> **What you need to do**:
The records below need to come back exactly as they are, pictures omitted.
===== The data =====
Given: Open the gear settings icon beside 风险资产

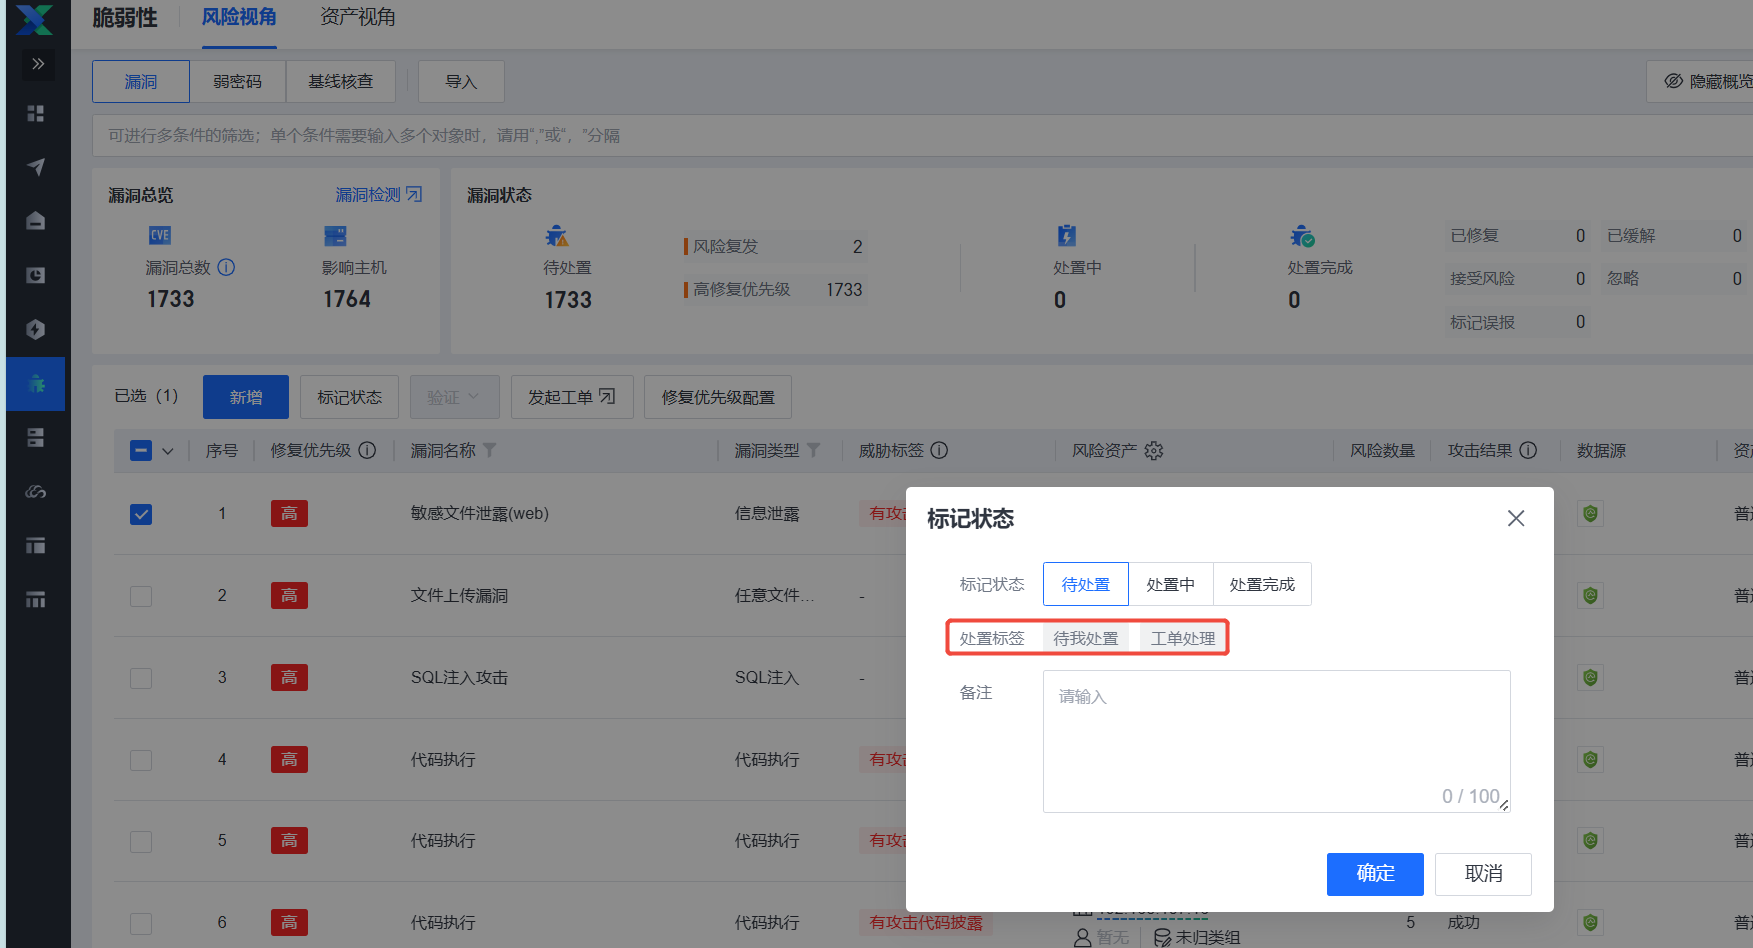Looking at the screenshot, I should click(1154, 451).
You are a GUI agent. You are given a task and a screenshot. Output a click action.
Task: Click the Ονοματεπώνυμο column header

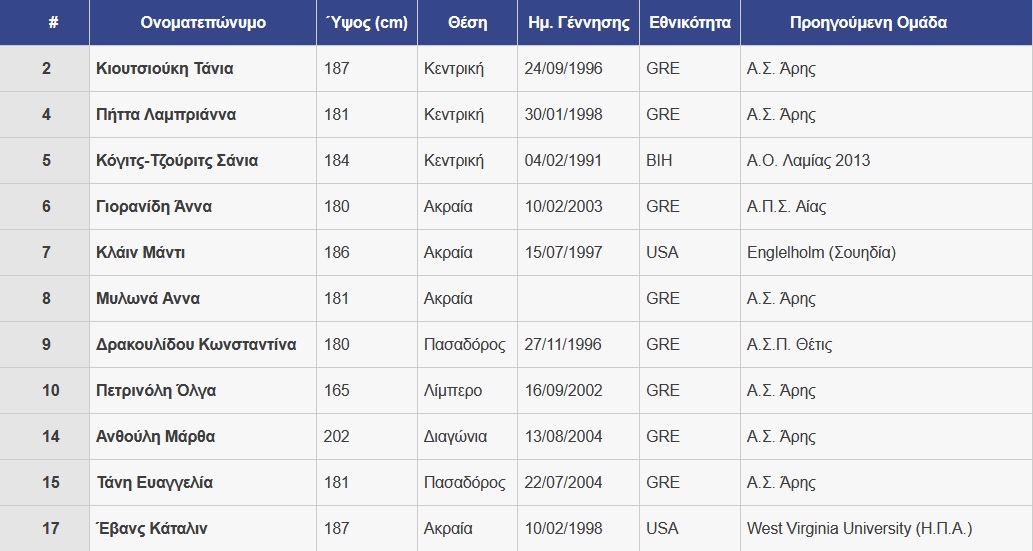[x=203, y=22]
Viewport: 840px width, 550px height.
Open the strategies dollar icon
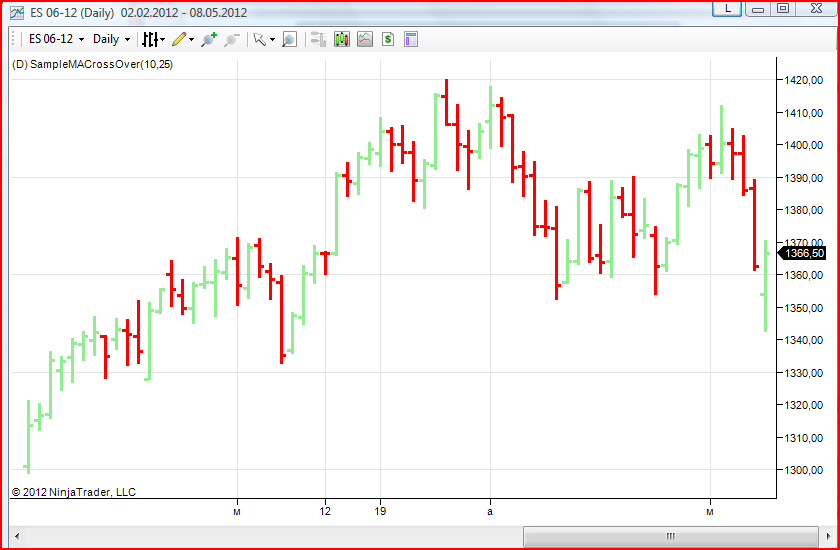pos(388,39)
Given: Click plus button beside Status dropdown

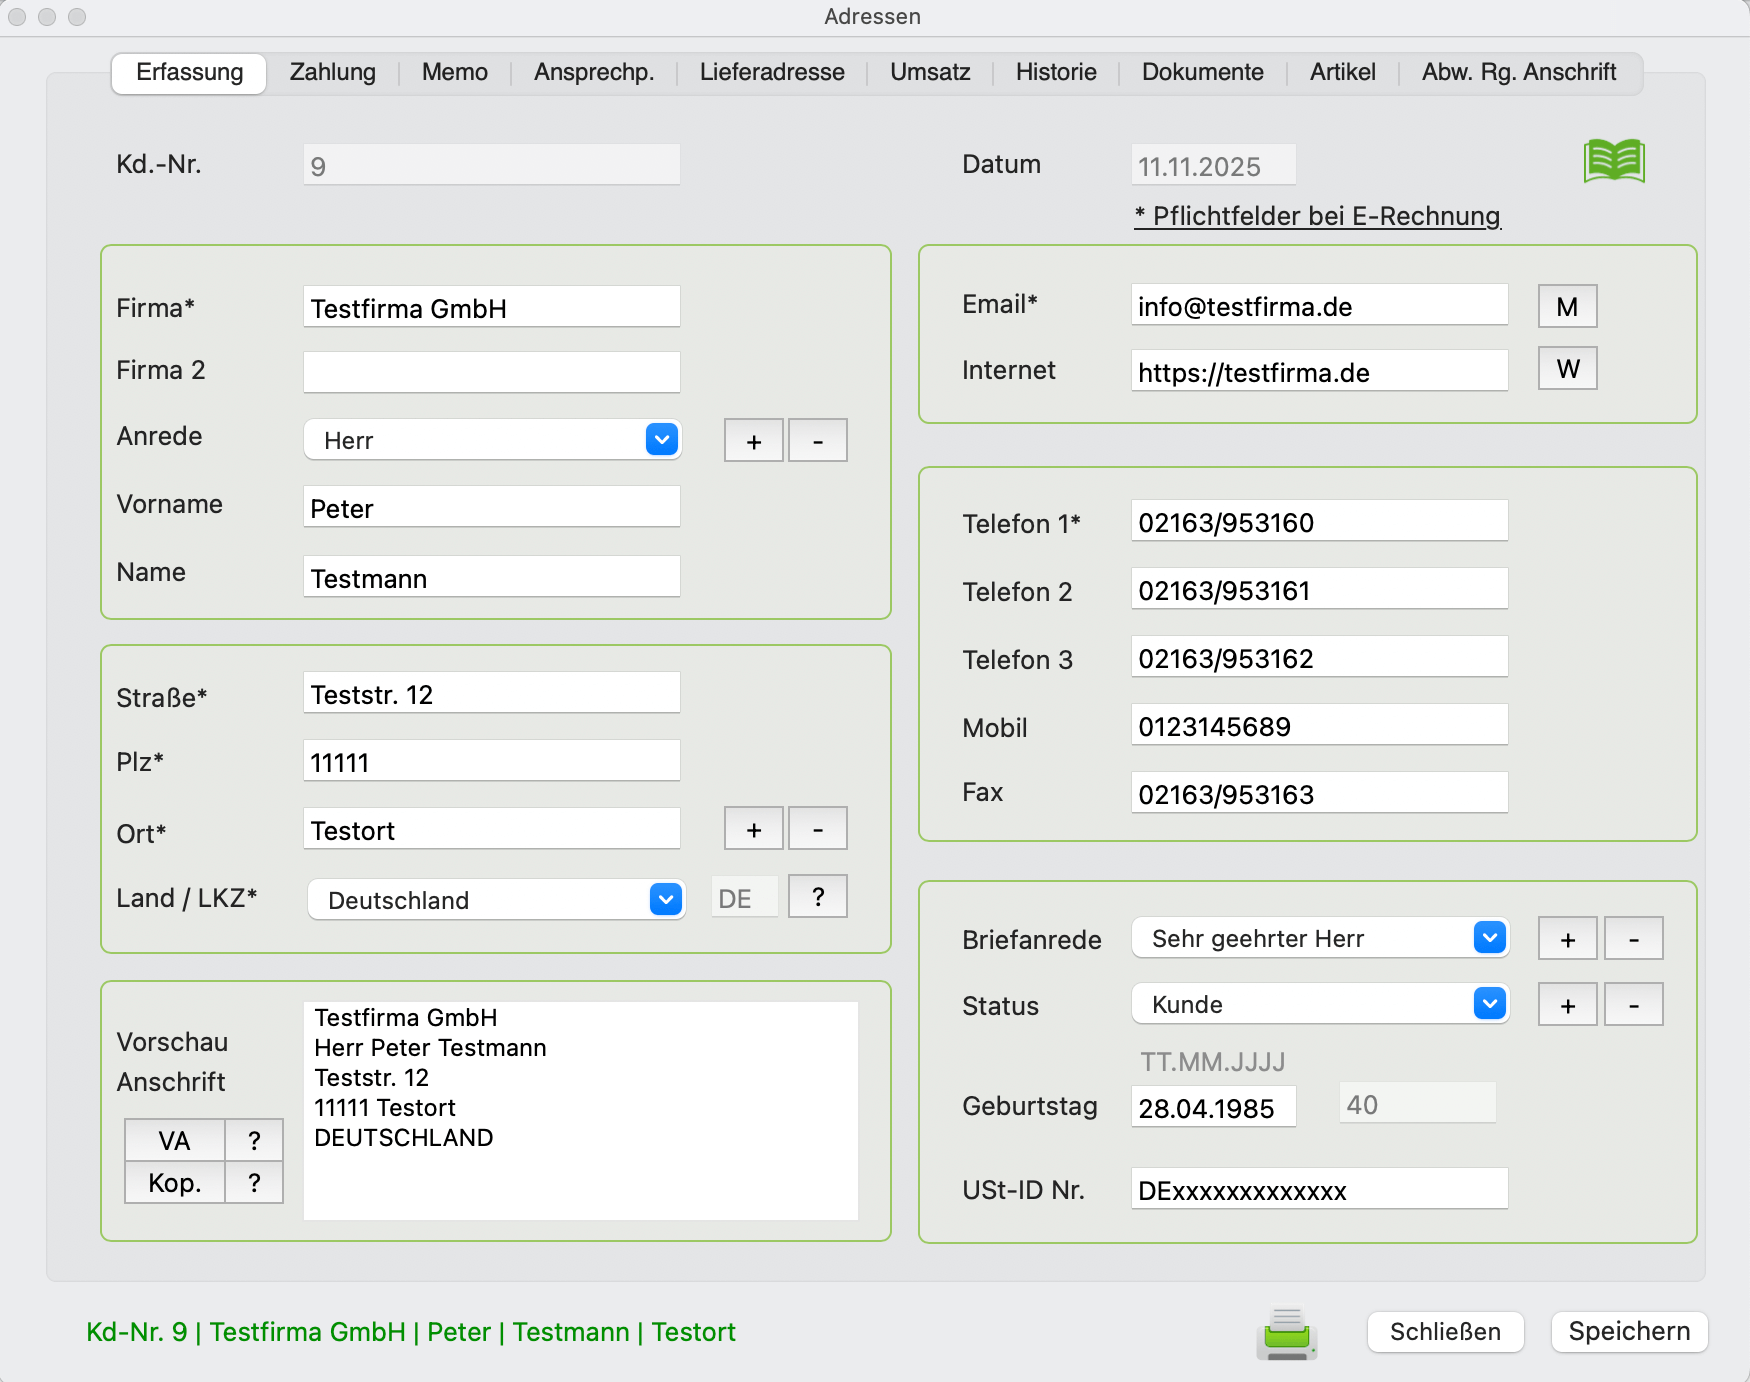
=====
> **Finished exercise**:
Given: Open the gear settings icon beside 风险资产

Looking at the screenshot, I should click(1154, 451).
You are a GUI agent. You are given a task and a screenshot. Output a click action.
Task: Click the Ονοματεπώνυμο column header

[x=203, y=22]
Viewport: 840px width, 550px height.
Open the strategies dollar icon
pos(388,39)
Given: Click plus button beside Status dropdown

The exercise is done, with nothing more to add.